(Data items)
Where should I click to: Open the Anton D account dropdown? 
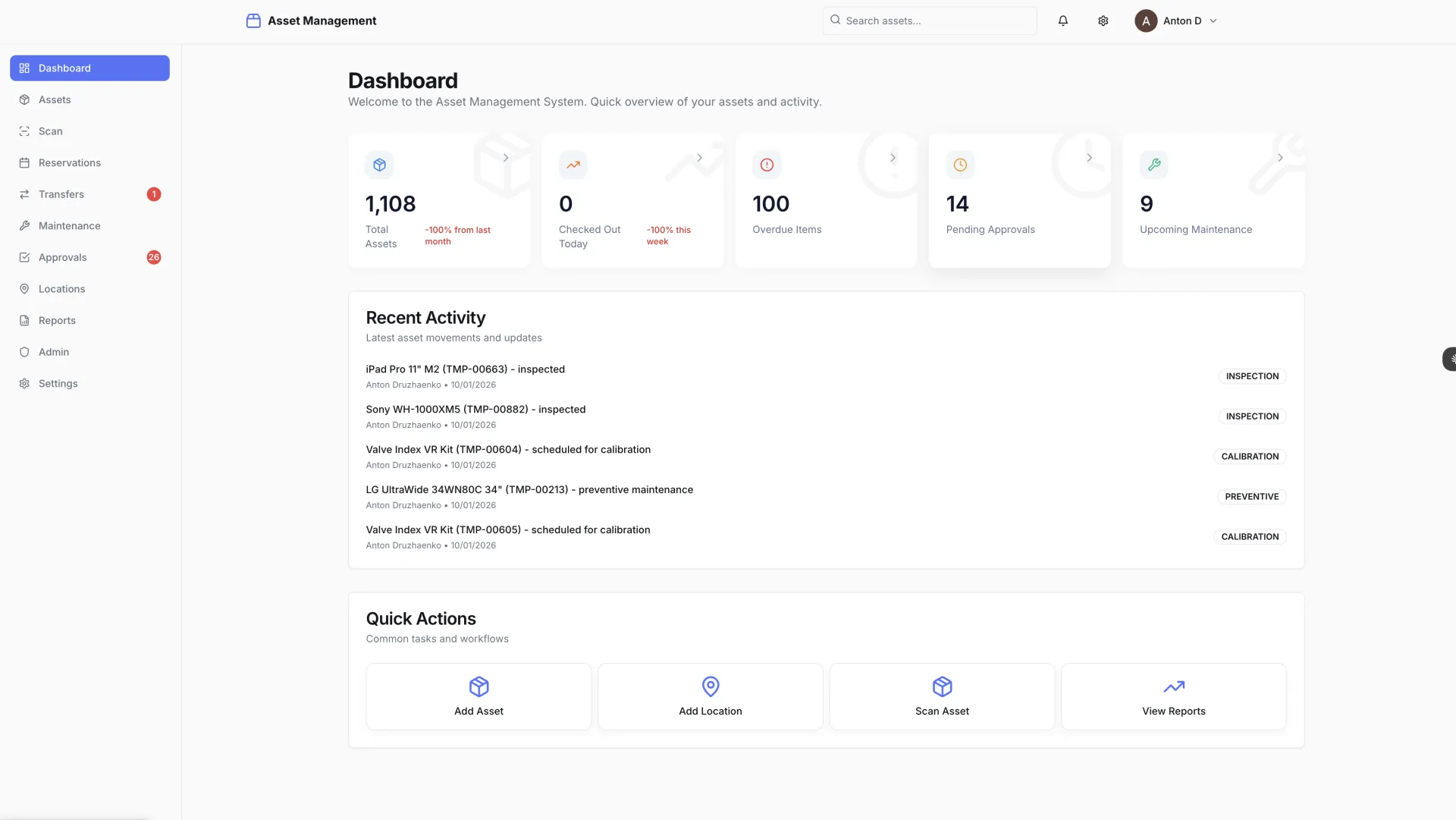[x=1176, y=20]
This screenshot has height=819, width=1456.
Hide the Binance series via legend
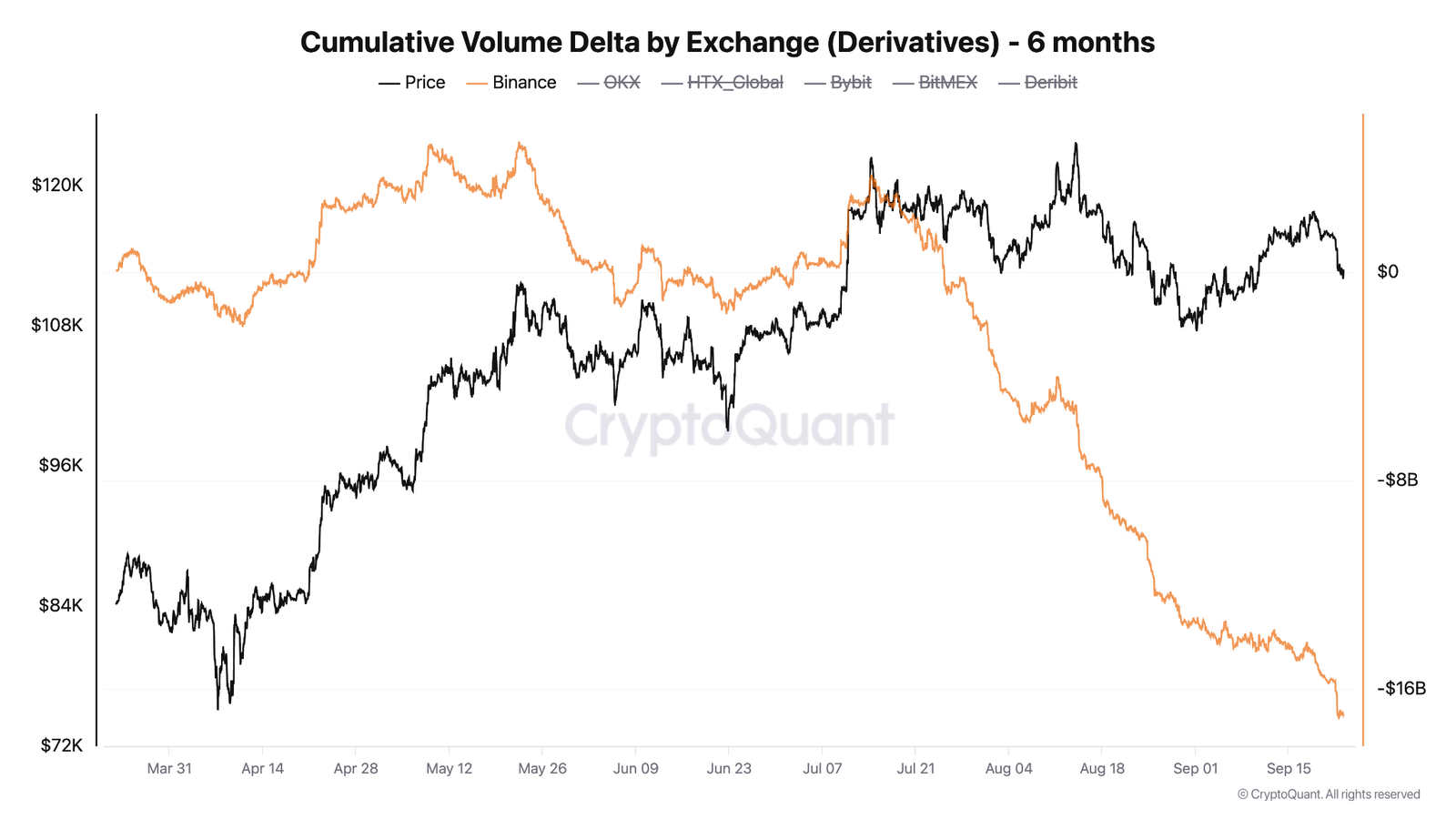click(523, 83)
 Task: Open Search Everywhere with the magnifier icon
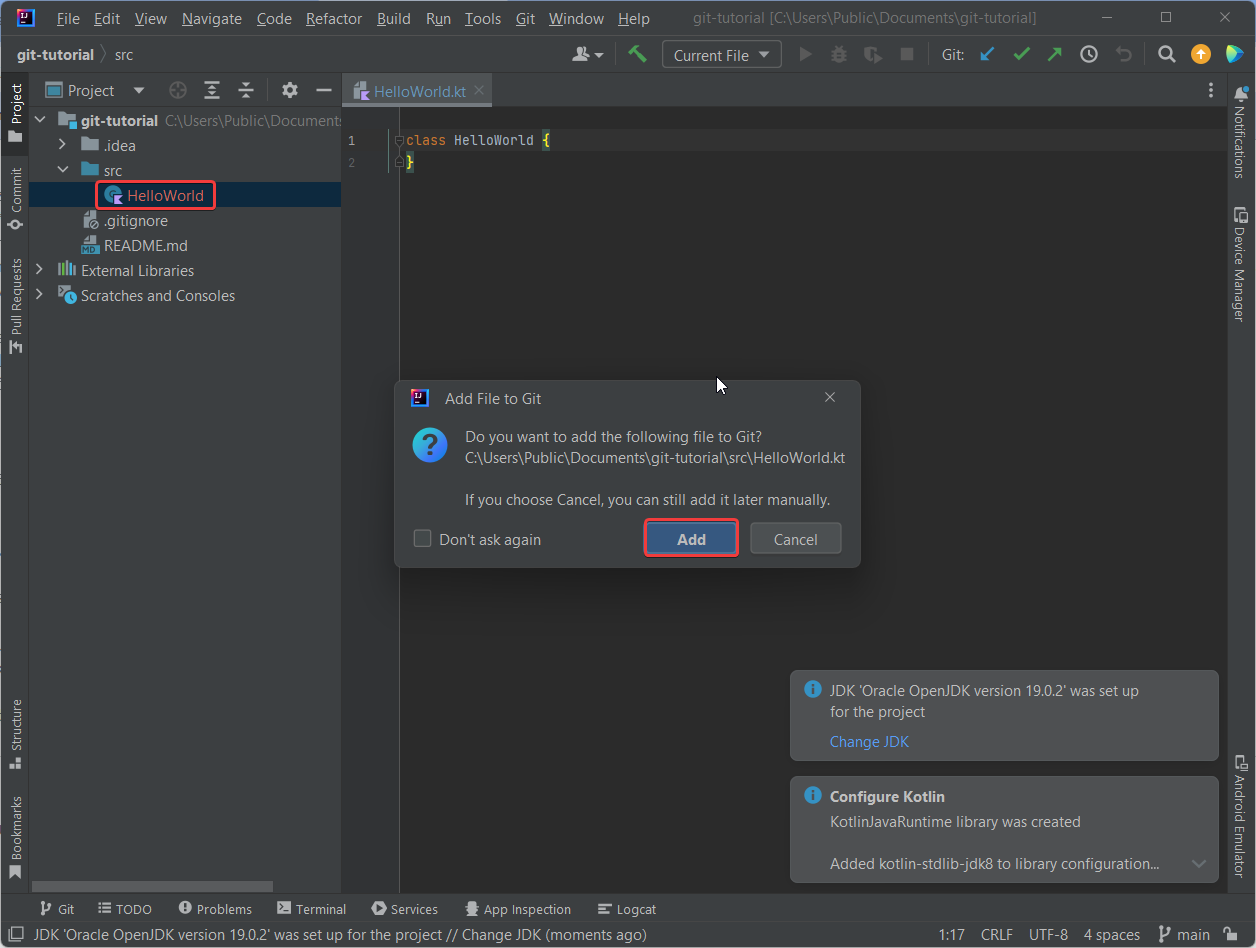tap(1166, 54)
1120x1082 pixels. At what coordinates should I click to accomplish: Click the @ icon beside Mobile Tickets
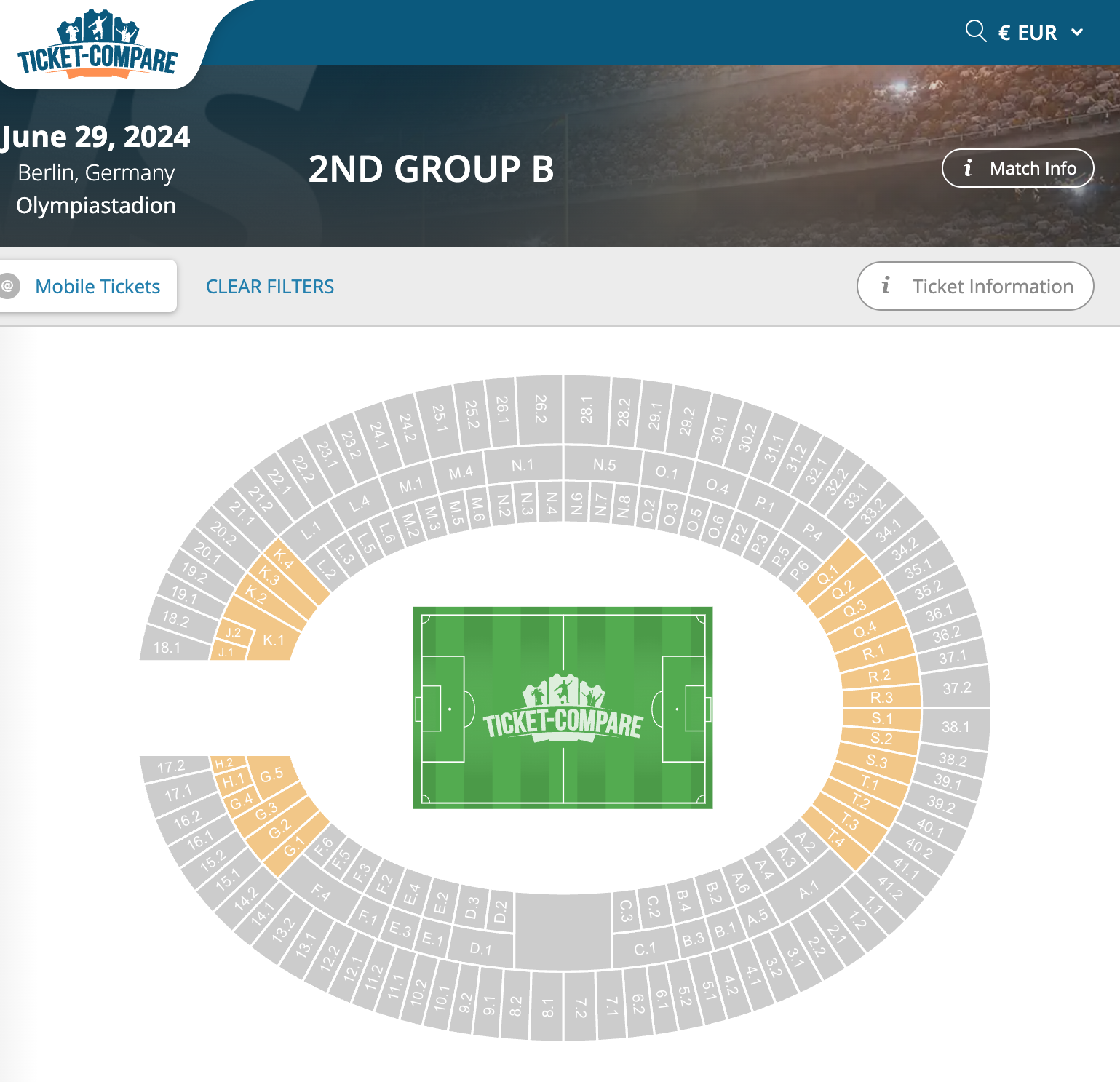pyautogui.click(x=8, y=286)
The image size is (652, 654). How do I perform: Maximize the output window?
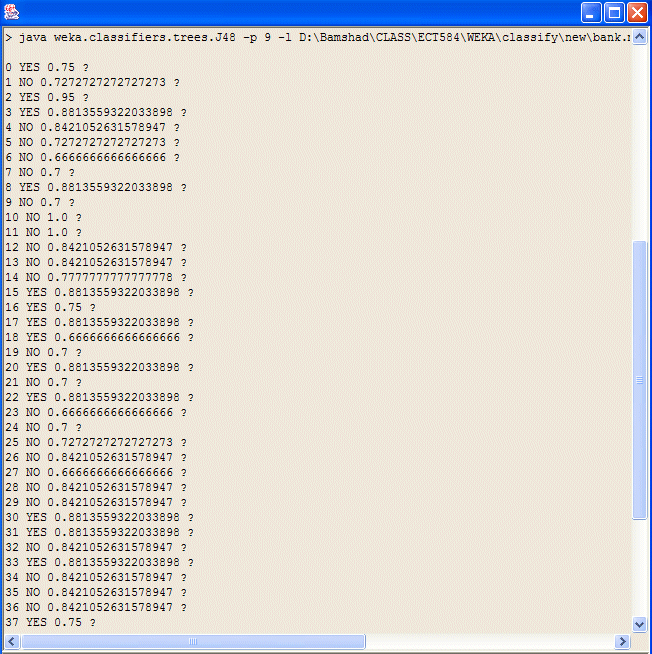614,13
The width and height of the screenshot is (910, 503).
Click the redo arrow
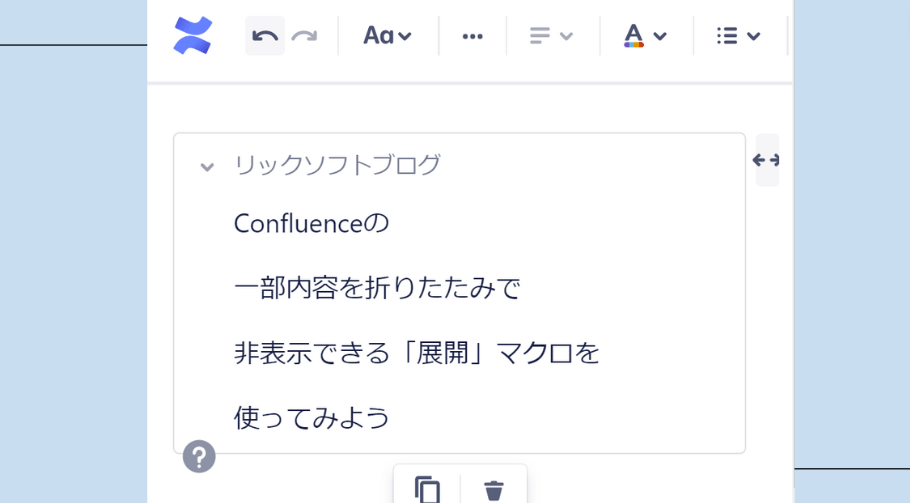(304, 36)
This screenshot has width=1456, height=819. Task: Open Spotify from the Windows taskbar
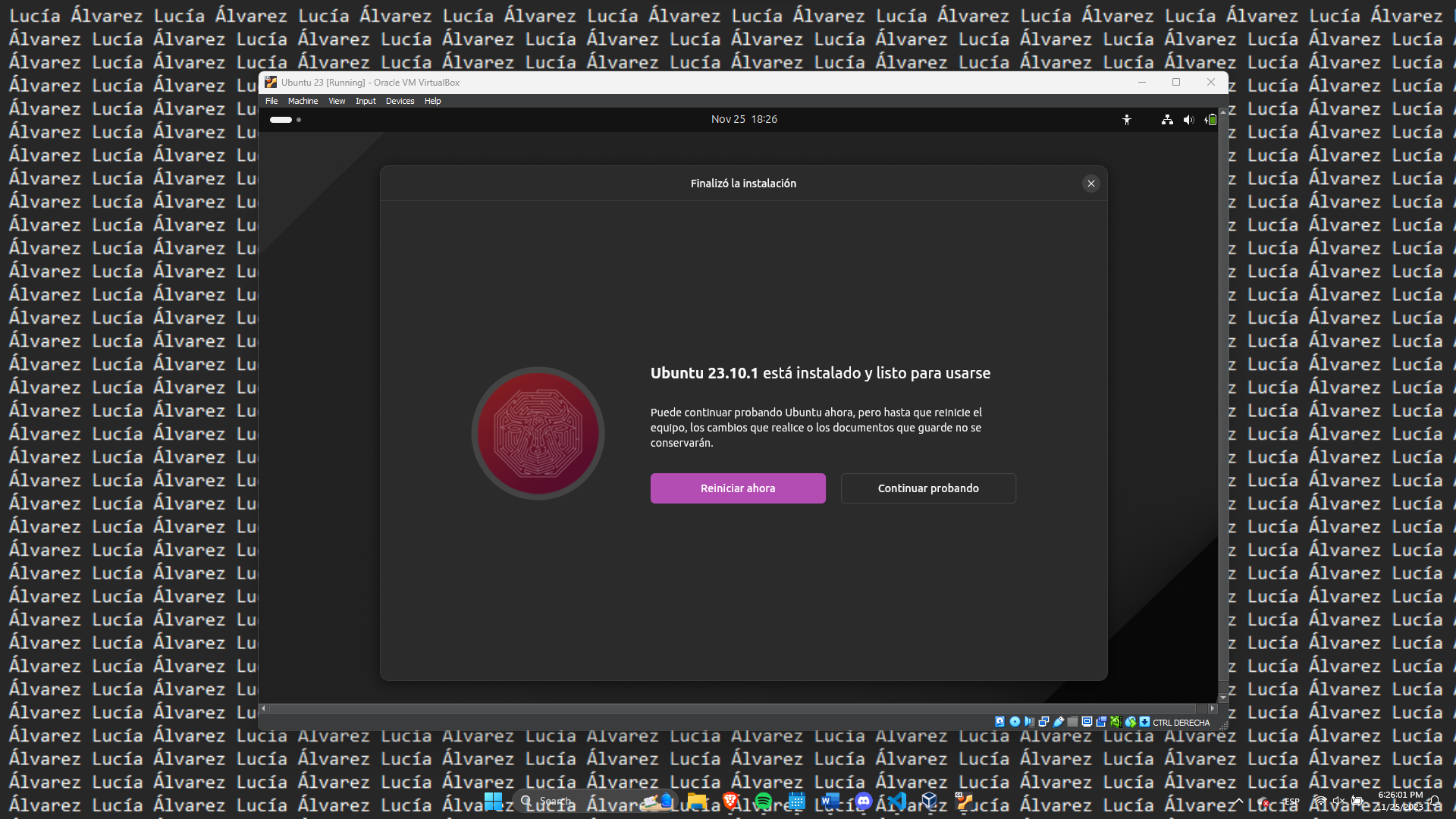coord(763,802)
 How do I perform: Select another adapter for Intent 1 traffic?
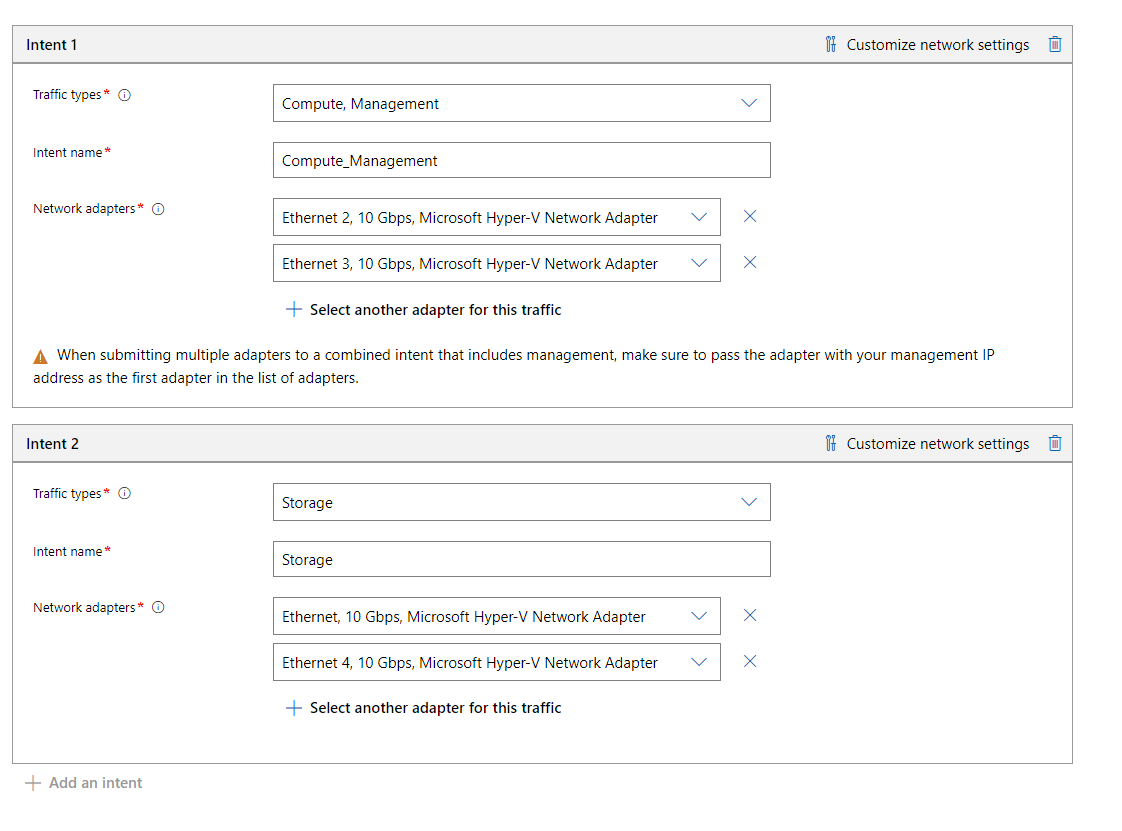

● Problem statement: Copy out the text of every entry above word for word, omitting the pictures.

● Solution for this exercise:
Where should I click to: Open the Anton D account dropdown? 
[x=1176, y=20]
This screenshot has height=819, width=1456.
Hide the Binance series via legend
click(523, 83)
 Task: Open Search Everywhere with the magnifier icon
tap(1166, 54)
1120x1082 pixels. At what coordinates should I click to accomplish: Click the @ icon beside Mobile Tickets
pyautogui.click(x=8, y=286)
The image size is (652, 654). How do I perform: Maximize the output window?
614,13
The width and height of the screenshot is (910, 503).
Click the redo arrow
(304, 36)
This screenshot has width=1456, height=819. Task: Open Spotify from the Windows taskbar
coord(763,802)
 How do I perform: Select another adapter for Intent 1 traffic?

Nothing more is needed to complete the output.